Dive Brief:
- Treatment with GlaxoSmithKline and Vir Biotechnology's antibody drug dramatically cut the risk of hospitalization or death due to COVID-19, final results from a large study show, confirming earlier findings and boosting the companies' case for the third-to-market therapy.
- At Day 29 of the study, the risk of hospitalization for more than 24 hours, or death from any cause, was 79% lower among people with mild-to-moderate COVID-19 treated with GSK and Vir's drug than among those given placebo, the companies said in a statement Monday. The trial enrolled just over 1,000 non-hospitalized patients at high risk for severe disease.
- The Food and Drug Administration cleared GSK and Vir's antibody, called sotrovimab, in late May based on early data from the same study. The new data will support the companies' application for full U.S. approval.
Dive Insight:
Antibody drugs from Eli Lilly, Regeneron and, most recently, partners GSK and Vir have been so far underutilized, hamstrung by difficulties in administration and outpaced by widespread vaccination that's reduced the risk of COVID-19 for tens of millions of Americans.
Nearly one million doses of monoclonal antibodies have been delivered to states through mid-June, according to a recent update from the Department of Health and Human Services shared by a New York Times reporter. Only 54% of the doses distributed by June 2 have been used, highlighting the slow uptake of the drugs.
But for people who do get COVID-19, monoclonal antibodies can be powerfully effective at forestalling the diseases' worst outcomes.

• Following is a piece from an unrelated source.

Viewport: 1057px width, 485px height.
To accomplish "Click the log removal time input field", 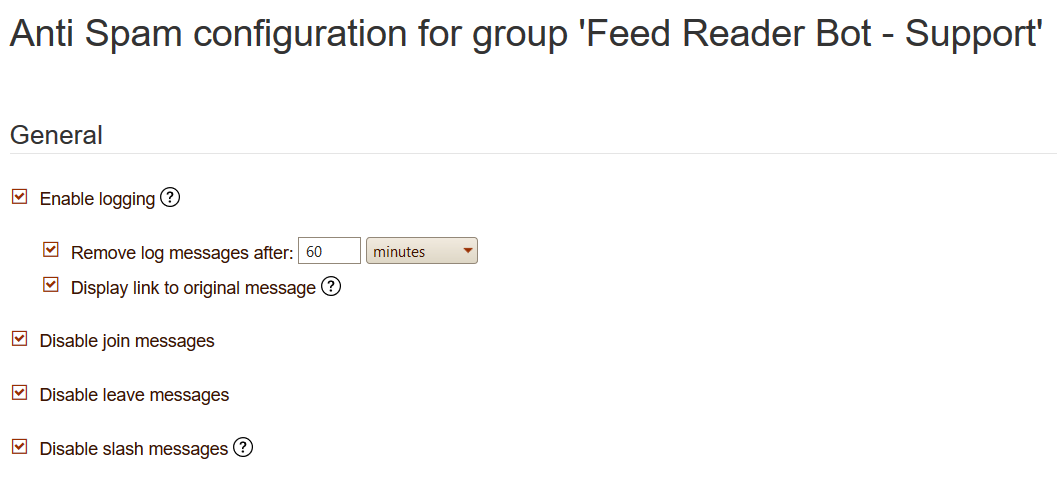I will coord(329,251).
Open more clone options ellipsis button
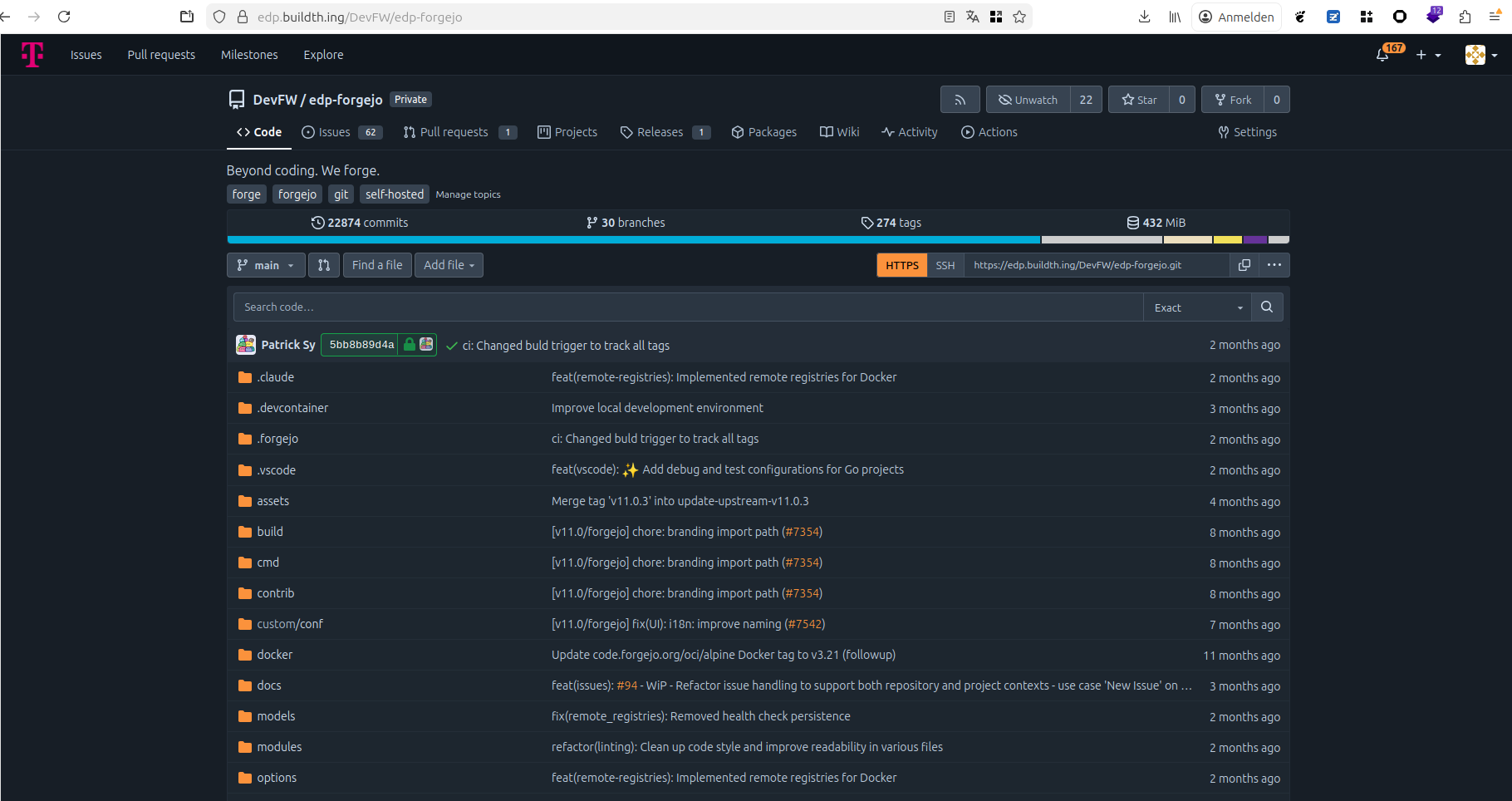 click(x=1274, y=265)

In GSK and Vir's study, only six participants who were treated with the companies' drug were hospitalized for more than 24 hours or died, the study's primary endpoint, compared with 30 participants who received placebo. Three of the six treated patients may have been hospitalized for reasons other than COVID-19, GSK and Vir said, citing small bowel obstruction, lung cancer and diabetic foot ulcer.

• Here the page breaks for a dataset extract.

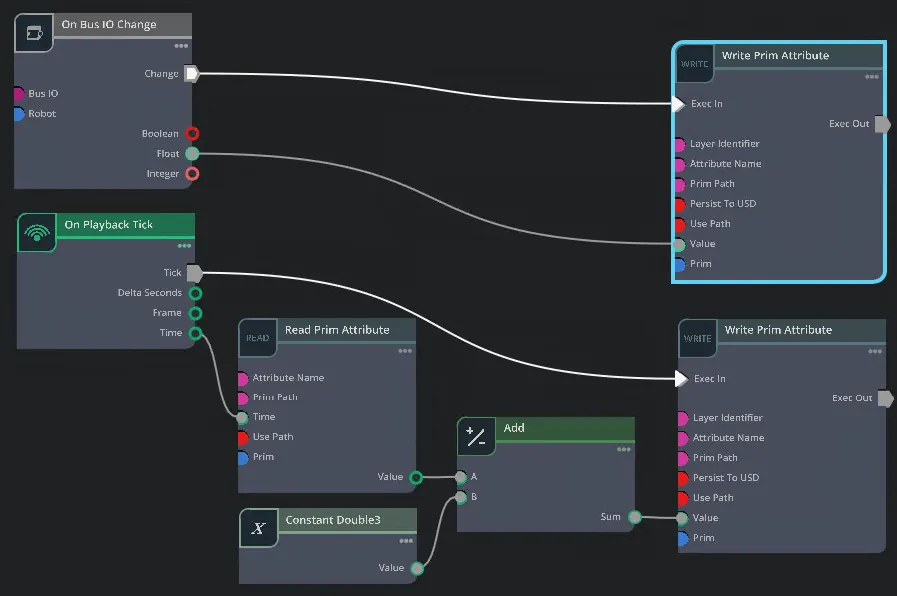
Task: Select the Add node's plus-minus icon
Action: click(476, 437)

The 79% reduction in relative risk cited by GSK and Vir is slightly lower, but roughly comparable to the 85% figure the companies reported in a March interim analysis of 583 study participants.
Importantly, there were no "treatment-emergent" side effects reported at a higher rather with sotrovimab than with placebo. Rash and diarrhea were the most common adverse events in the group receiving the drug, but at low rates of only 1% and 2%, respectively.
Since sotrovimab's authorization May 27, the National Institutes of Health has added the drug to its treatment guidelines, alongside combination antibody regimens from Regeneron and Eli Lilly. Use of a single antibody drug from Lilly was stopped earlier this year after evidence indicated coronavirus variants could evade treatment, a problem that's affected use of the Indianapolis drugmaker's combination too.
Sotrovimab binds to a location on the coronavirus' spike protein that doesn't overlap with mutations observed in the virus variants, and testing in laboratories has shown the drug retains neutralizing activity against the variants Alpha, Beta, Gamma, Epsilon and Iota.
Clinical trial results have up until now only supported use of antibody drugs in the outpatient setting, before COVID-19 patients are sick enough to need hospitalization. But in a major finding earlier this month, data from the U.K. study RECOVERY showed Regeneron's combination cut the risk of death among hospitalized patients, too.
GSK and Vir have 450,00 doses of their drug on hand and expect to be able to manufacture 2 million doses in the first year following the May 27 authorization.
The companies are also studying an intramuscular dosing of the drug, which could make treatment more convenient than the intravenous infusion currently used.